Je confie alors à Martin Matte que je m'étais promis de lui dire merci moi aussi si je le croisais un jour : Les beaux malaises, sa série d'humour qui a, pour l'essentiel, pris fin mercredi dernier - TVA diffusera deux ultimes épisodes la saison prochaine -, est probablement l'objet qui m'a le plus fait rire à la télévision québécoise ces dernières années. Et à la maison, c'est générateur de souvenirs avec l'héritier, lui aussi fan de la maisonnée de Martin Matte et de Julie Le Breton. J'ai décidé d'inviter l'humoriste à luncher, à la place, pour pondre cette chronique...

Matte me raconte les messages qu'il a reçus des fans de la série, réalisée par Francis Leclerc. Cette femme qui, déconcentrée par son propre rire, a fait une chute en se levant du divan, pour aller se casser les dents sur la table de la cuisine. Ce n'est pas drôle, mais c'est drôle : « La dame nous a envoyé une photo d'elle, avec sa facture de dentiste... »

Puis, il me récite de mémoire un autre message, reçu d'un homme, père de famille : Salut, j'ai 50 ans. Mon fils en a 16. On ne se parle plus. Mais le mercredi, 21 h, c'est le seul moment où on rit ensemble, où on se tape sur les cuisses ensemble. Où on est ensemble...
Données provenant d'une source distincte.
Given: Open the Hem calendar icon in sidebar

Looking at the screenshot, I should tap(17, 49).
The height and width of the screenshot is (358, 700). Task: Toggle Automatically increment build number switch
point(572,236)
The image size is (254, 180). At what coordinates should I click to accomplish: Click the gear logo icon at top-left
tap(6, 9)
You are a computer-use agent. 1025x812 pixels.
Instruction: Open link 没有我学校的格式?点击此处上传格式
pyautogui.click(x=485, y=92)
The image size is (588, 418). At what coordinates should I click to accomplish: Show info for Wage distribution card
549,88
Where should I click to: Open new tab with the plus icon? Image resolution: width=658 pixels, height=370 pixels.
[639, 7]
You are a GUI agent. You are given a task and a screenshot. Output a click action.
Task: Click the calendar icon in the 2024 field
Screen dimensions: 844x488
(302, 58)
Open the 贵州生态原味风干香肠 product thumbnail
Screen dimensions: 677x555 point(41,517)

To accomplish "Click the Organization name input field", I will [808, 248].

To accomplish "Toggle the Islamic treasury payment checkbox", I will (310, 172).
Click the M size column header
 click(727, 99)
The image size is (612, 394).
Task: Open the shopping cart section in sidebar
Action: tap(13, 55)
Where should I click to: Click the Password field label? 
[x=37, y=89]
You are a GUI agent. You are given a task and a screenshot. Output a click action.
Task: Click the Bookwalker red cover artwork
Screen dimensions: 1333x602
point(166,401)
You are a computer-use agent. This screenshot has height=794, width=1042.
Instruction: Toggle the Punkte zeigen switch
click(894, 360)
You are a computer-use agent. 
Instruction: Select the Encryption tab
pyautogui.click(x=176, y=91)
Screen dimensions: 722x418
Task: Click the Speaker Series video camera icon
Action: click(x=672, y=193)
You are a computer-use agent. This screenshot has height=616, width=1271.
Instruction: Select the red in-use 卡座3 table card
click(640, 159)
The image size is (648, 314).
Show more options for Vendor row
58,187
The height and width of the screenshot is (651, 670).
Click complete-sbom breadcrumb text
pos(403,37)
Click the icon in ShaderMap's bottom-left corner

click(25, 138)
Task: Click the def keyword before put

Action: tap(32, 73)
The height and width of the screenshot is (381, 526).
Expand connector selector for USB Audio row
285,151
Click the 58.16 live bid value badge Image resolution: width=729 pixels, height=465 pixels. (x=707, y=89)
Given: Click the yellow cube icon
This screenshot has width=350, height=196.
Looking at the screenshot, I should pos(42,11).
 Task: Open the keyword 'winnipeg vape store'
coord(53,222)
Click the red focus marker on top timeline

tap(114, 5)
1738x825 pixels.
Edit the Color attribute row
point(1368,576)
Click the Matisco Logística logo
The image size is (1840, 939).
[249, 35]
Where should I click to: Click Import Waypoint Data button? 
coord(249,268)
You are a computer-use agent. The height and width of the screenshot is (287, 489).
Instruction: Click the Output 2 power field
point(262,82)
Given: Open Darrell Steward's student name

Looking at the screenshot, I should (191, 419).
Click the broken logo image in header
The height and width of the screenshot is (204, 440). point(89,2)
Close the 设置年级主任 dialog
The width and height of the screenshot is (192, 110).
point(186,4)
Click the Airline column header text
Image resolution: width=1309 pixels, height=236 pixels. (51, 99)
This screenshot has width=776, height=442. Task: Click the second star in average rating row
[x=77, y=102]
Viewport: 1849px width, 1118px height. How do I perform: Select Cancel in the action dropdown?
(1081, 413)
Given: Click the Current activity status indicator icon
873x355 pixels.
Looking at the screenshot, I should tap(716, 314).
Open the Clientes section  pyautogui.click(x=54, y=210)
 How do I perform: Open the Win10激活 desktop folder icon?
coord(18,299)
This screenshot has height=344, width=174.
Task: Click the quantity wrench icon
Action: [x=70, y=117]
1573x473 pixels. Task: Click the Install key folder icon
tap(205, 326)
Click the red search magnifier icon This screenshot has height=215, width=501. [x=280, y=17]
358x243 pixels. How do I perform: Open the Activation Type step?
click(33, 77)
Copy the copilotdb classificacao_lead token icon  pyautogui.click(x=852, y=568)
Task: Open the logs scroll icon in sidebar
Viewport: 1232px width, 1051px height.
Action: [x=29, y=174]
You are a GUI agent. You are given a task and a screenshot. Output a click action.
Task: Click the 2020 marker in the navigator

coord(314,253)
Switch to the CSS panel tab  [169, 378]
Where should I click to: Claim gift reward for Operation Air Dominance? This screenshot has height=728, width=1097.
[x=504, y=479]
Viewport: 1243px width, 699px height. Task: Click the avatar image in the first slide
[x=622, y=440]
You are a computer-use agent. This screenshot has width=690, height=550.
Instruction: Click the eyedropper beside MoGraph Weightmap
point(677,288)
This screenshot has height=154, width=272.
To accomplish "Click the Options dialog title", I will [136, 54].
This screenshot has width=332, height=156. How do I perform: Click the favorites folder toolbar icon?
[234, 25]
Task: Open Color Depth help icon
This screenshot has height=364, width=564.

Penché sur mon ordi, je note les mots de ce père racontés par Matte, une histoire parmi mille qui illustre comment la télé peut encore fédérer les familles où chacun a les yeux rivés sur son propre petit écran. Je lève les yeux pour lui poser une autre question...

Et Martin Matte, dont le personnage de scène est toujours au-dessus de ses affaires, a les yeux pleins d'eau, ému. Il réfléchit à voix haute, imagine le quotidien de ce père, qui est l'histoire d'un million de parents d'adolescents...

Et il est franchement touché par l'idée que cette série - qu'il a imaginée, qu'il a écrite, dans laquelle il joue, pour laquelle il s'est si bien entouré - puisse aider à créer des liens chez ces Québécois qui, eux aussi, l'ont aimée.

« La télévision, c'est... »

Il cherche ses mots.

« Puissant. »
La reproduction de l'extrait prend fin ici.